> [PROBLEM TO SOLVE]: For this exercise, transcribe all of the records exactly as given.

> [EXTRACTED INFORMATION]:
----
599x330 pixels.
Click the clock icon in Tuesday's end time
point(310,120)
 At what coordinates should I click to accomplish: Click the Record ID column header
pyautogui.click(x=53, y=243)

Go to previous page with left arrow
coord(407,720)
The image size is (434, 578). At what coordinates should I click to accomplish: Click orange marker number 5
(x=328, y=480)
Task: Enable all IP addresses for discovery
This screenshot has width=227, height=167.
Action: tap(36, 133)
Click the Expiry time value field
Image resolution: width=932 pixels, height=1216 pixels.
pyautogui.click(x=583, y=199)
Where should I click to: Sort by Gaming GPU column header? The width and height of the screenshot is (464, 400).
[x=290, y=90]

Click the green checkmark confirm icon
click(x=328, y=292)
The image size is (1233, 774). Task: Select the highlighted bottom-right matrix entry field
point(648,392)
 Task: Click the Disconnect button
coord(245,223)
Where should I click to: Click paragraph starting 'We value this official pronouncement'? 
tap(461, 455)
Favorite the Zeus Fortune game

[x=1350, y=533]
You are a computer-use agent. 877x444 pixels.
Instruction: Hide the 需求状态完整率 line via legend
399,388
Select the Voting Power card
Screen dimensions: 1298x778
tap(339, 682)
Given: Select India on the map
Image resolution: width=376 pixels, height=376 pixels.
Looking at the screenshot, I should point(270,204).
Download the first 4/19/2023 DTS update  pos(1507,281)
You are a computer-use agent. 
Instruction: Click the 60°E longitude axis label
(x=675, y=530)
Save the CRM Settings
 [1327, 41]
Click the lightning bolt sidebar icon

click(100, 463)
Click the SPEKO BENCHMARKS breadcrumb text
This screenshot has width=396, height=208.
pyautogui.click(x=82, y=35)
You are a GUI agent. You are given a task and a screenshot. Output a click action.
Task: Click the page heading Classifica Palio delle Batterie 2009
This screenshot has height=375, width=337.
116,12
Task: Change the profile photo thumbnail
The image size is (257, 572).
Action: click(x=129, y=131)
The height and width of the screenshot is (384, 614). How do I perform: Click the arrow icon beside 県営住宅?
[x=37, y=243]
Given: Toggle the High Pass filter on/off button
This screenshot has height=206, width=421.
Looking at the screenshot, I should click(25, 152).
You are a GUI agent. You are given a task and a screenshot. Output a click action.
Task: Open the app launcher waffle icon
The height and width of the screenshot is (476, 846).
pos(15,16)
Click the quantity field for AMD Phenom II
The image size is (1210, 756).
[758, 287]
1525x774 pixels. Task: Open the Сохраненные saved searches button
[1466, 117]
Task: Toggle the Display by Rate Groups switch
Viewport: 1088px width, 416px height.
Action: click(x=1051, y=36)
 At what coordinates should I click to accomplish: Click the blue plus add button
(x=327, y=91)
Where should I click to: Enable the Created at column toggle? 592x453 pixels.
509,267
----
> [WRITTEN ANSWER]:
599x330 pixels.
Click the clock icon in Tuesday's end time
point(310,120)
 At what coordinates should I click to accomplish: Click the Record ID column header
pyautogui.click(x=53, y=243)

Go to previous page with left arrow
coord(407,720)
The image size is (434, 578). At what coordinates should I click to accomplish: Click orange marker number 5
(x=328, y=480)
Task: Enable all IP addresses for discovery
This screenshot has width=227, height=167.
Action: tap(36, 133)
Click the Expiry time value field
Image resolution: width=932 pixels, height=1216 pixels.
pyautogui.click(x=583, y=199)
Where should I click to: Sort by Gaming GPU column header? The width and height of the screenshot is (464, 400).
[x=290, y=90]

Click the green checkmark confirm icon
click(x=328, y=292)
The image size is (1233, 774). Task: Select the highlighted bottom-right matrix entry field
point(648,392)
 Task: Click the Disconnect button
coord(245,223)
Where should I click to: Click paragraph starting 'We value this official pronouncement'? 
tap(461, 455)
Favorite the Zeus Fortune game

[x=1350, y=533]
You are a computer-use agent. 877x444 pixels.
Instruction: Hide the 需求状态完整率 line via legend
399,388
Select the Voting Power card
Screen dimensions: 1298x778
tap(339, 682)
Given: Select India on the map
Image resolution: width=376 pixels, height=376 pixels.
Looking at the screenshot, I should point(270,204).
Download the first 4/19/2023 DTS update  pos(1507,281)
You are a computer-use agent. 
Instruction: Click the 60°E longitude axis label
(x=675, y=530)
Save the CRM Settings
 [1327, 41]
Click the lightning bolt sidebar icon

click(100, 463)
Click the SPEKO BENCHMARKS breadcrumb text
This screenshot has width=396, height=208.
pyautogui.click(x=82, y=35)
You are a GUI agent. You are given a task and a screenshot. Output a click action.
Task: Click the page heading Classifica Palio delle Batterie 2009
This screenshot has height=375, width=337.
116,12
Task: Change the profile photo thumbnail
The image size is (257, 572).
Action: click(x=129, y=131)
The height and width of the screenshot is (384, 614). How do I perform: Click the arrow icon beside 県営住宅?
[x=37, y=243]
Given: Toggle the High Pass filter on/off button
This screenshot has height=206, width=421.
Looking at the screenshot, I should click(25, 152).
You are a GUI agent. You are given a task and a screenshot. Output a click action.
Task: Open the app launcher waffle icon
The height and width of the screenshot is (476, 846).
pos(15,16)
Click the quantity field for AMD Phenom II
The image size is (1210, 756).
[758, 287]
1525x774 pixels. Task: Open the Сохраненные saved searches button
[1466, 117]
Task: Toggle the Display by Rate Groups switch
Viewport: 1088px width, 416px height.
Action: click(x=1051, y=36)
 At what coordinates should I click to accomplish: Click the blue plus add button
(x=327, y=91)
Where should I click to: Enable the Created at column toggle? 592x453 pixels.
509,267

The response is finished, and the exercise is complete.